Based on the Greek myth, Orpheus, devastated by the death of his wife, is aided by the gods in rescuing her from the underworld. Andrew Charity’s version of the popular work – where he is translator, arranger and musical director – is clear and expertly balanced. Scaled down to be played by a quartet (consisting of violin, flute, harp and keyboard), the piece is brought to life by the skilled musicians, playing so beautifully that the audience could be forgiven for enjoying their nuanced performance as much, if not more than, that of the singers.
The production itself is somewhat of a mixed bag: without exception the vocals are strong, but the storytelling aspect leaves something to be desired. Opera singers are not necessarily actors, but in such an intimate space Pamela Schermann needed to elicit some intention and connection from her cast during the instrumental interludes. In the passages of recitative this was less problematic, but some of the mimed sections – particularly from the principals – were awkward at best. Whether this improved in the latter part of the production or whether it was just more successful from further away was unclear, however the staging of the descent into Hades was truly superb, with Schermann making full use of The Rose’s atmospheric architecture.
Mimi Doulton showcased a wonderfully rich and surprisingly mature voice as Eurydice, while Robin Green braved illness to give a nuanced vocal performance that made wonderful use of dynamics.
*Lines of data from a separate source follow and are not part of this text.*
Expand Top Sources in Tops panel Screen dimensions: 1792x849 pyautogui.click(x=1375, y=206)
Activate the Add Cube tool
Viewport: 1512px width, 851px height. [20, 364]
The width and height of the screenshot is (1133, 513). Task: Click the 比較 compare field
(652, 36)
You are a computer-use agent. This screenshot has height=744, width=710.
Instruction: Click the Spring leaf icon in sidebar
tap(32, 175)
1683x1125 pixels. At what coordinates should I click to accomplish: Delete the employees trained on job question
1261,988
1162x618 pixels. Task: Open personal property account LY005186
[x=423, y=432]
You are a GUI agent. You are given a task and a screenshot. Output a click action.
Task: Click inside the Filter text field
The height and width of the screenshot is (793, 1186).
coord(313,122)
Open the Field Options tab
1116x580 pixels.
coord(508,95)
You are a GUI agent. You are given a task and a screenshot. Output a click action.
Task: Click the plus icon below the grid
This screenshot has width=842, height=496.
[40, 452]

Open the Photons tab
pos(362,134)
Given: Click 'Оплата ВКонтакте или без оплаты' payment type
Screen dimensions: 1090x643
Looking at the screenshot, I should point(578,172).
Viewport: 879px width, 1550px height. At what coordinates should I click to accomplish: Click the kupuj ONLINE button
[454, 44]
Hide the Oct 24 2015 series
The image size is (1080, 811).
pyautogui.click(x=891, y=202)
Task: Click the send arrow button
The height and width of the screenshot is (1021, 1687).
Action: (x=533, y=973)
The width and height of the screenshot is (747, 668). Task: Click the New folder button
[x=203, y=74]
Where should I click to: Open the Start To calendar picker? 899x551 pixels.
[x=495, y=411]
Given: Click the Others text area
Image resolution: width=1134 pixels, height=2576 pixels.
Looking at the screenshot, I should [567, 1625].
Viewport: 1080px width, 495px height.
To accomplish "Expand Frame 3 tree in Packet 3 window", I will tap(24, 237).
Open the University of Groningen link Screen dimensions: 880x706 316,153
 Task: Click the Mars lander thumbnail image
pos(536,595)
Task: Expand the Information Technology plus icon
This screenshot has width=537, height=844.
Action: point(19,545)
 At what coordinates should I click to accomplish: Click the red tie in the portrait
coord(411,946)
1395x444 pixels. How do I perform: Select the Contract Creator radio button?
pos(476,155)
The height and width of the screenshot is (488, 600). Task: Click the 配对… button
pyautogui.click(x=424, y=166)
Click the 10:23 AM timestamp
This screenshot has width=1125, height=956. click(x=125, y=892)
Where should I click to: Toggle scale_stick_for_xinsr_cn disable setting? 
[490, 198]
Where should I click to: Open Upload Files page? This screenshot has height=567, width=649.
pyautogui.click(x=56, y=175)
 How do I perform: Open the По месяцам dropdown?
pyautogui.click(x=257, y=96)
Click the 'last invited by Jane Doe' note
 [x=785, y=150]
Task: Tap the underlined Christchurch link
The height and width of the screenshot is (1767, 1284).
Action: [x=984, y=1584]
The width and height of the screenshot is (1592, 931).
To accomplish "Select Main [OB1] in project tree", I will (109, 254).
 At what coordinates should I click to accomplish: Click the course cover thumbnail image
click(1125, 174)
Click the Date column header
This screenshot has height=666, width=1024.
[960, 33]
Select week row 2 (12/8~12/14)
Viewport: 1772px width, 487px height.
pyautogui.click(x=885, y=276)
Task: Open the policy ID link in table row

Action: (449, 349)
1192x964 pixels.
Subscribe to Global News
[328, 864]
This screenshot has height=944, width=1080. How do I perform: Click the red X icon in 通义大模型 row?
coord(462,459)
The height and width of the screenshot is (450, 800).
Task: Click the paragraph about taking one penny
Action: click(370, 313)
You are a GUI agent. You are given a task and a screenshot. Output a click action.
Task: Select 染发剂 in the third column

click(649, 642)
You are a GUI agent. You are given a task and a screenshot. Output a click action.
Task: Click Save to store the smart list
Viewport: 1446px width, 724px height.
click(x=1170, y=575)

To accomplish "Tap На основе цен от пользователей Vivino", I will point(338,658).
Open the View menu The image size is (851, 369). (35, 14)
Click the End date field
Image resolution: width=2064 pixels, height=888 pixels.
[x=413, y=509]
Despite only taking on a choral rôle, Victoria Pym was the stand out of the production, marrying obvious acting talent with a clear, controlled and melodious vocal. The community choir enhanced the production with their strong harmonies and well-choreographed movement, and the end scene involved and engaged the audience as the final notes rang out. An enjoyable production from a committed company, this is Opera for the everyman in a fantastic venue that is well worth an evening of your time.